少年はさも当然知っている事かのように言う彼の、聞きなれぬ単語を無視し、問う。
「ソロムさん…………一つ、聞いてもいいですか」
少年は恐る恐る、声を絞り出絞り出した。
すると来訪者は愛想良く答える。
「おう、どうしたよ」
「………元凶を討伐することで、もしこの病が治るなら――僕が、その元凶討伐に協力してもいいですか」
少年の言葉に、ソロムはくすりと笑い――返した。
「おいおいおい、言ったじゃねぇか。俺の相手は全部、人間の手じゃどうにもできない文字通りの怪物どもだって……魔界の魔族、冥界の偉人に神々、天界の天使ども……たかが、ガキができるわけねぇだろうが。黙って拾った命を、無垢なままに謳歌していろ」
ソロムの緑色の瞳は、消灯された病室の中で蛍光灯よりも強く、外から射しこむ月光よりも妖しく光を放っていた。
「僕と同じ病に悩まされ、未来を奪われる不安を胸に収めたまま………ただ他者に委ねるのも嫌なんです」
少年は、緑色の、明らかな人外が放つ威圧に向かっていく。
「………元凶の候補には、妖怪どもやここから西に伝わる伝説上の怪物、中には大英雄も居る。そんな戦火に、飛び来む虫になるっていうのか? あんたは」
「妖怪や怪物、英雄の事なんて僕は知らない、けど…………戦わせてください。どうせ死ぬ命なら、身体動くならもがいて死ぬ方がよっぽどいい!」
少年の、決死の叫び。
それはソロムの体に一瞬怯みを与えた。
ソロムは、叫びを受け入れると微かに笑みをたたえる。
期待通りとでも、言わんばかりに。
やがてソロムは考え込んだ後、少年の頭を撫でた。
「解った、俺は俺で引き続き化け物退治の傍ら、手分けして元凶を探る。けど、お前もこれからこの事件を解決してくれ」
ソロムは、上着のポケットから小袋をとりだし少年の手に握らせる。
「これは、太古の魔力の籠った指輪とカードだ」
少年が小袋を開けると、二枚の銀のカードと宝石のついた指輪と、その指輪の先端に付いた宝石と同じ大きさの色とりどりの宝石が入っていた。

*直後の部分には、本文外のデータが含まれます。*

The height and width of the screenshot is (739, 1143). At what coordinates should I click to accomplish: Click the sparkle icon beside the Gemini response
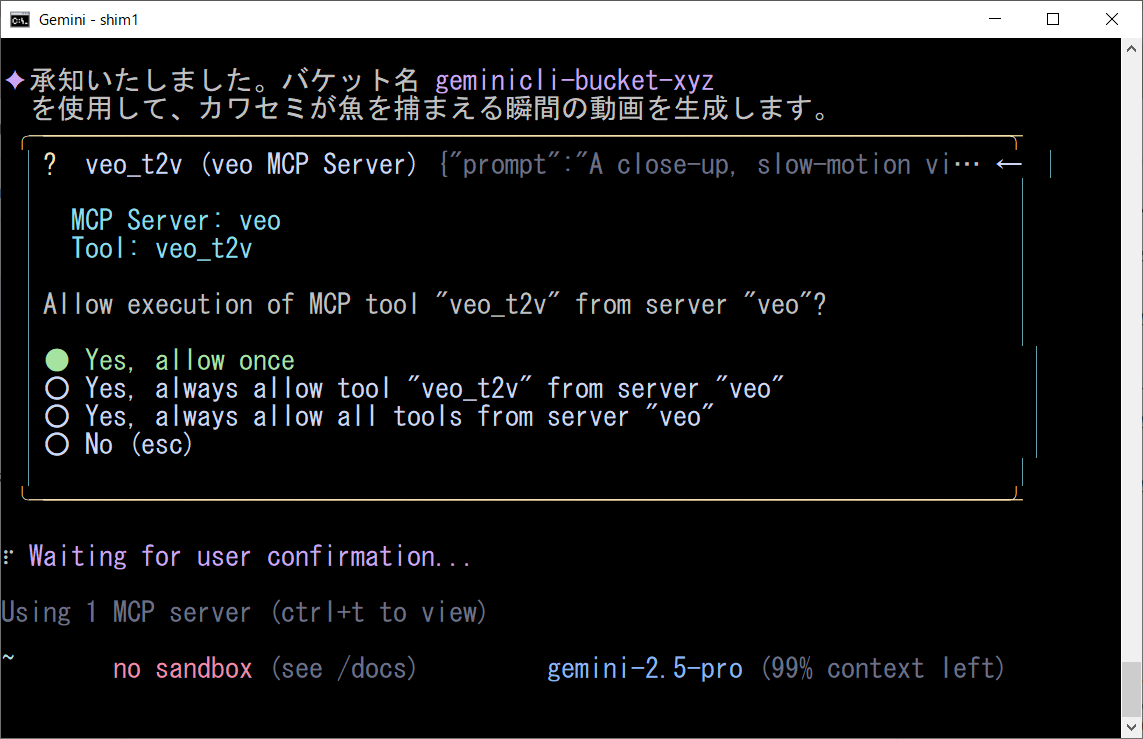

「そのカードは印章封印札。弱った状態の西洋の悪魔を封じて、使役するのに使うんだ………それと、その指輪は魔力の込められたものでな。宝石を取り換えて、念じて使うんだ。基本何があっても赤・水・緑・金・黄色・青だけ使え。赤黒いその石は、俺との通信だけに使えよ………人間が使うには、強大すぎる」
ソロムは、それだけ言い終えると、ベッドから下りた。
「通信の通知は、その石が震えて黒煙を上げた時だ………この戦いで生き残ることを、祈ってるぜ」
背を向けた瞬間、ふと、思い出したかの様に少年の方へ振り向いた。
「あ、そうそう…………お前、何て名前だ」
少年は、静かに答えた。
「…………快。朝空 快」
ソロムは、牙を見せて笑う。
「へぇ、東洋人の中でもいい名前してんな」
快が瞬きをするうちに、ソロムは音も無く姿を消していた。
それは、これまで見ていたものはあたかも一瞬ばかりの夢かと思わせる。
あまりにも現実離れした、虚構と認識してしまう方が腑に落ちる存在と体験。
しかし、色を取り戻した片目の感触と、健やかに脈動する心臓の鼓動が虚構と認めることを許さなかった。
手に握られているのは、先ほどのソロムの置き土産。
「………悪魔の契約って、こういうのを言うのかも」
快が外を見ると、摩天楼の隙間から太陽が昇り始めていた。
次なる夜は、死を待つための夜ではないのだ――。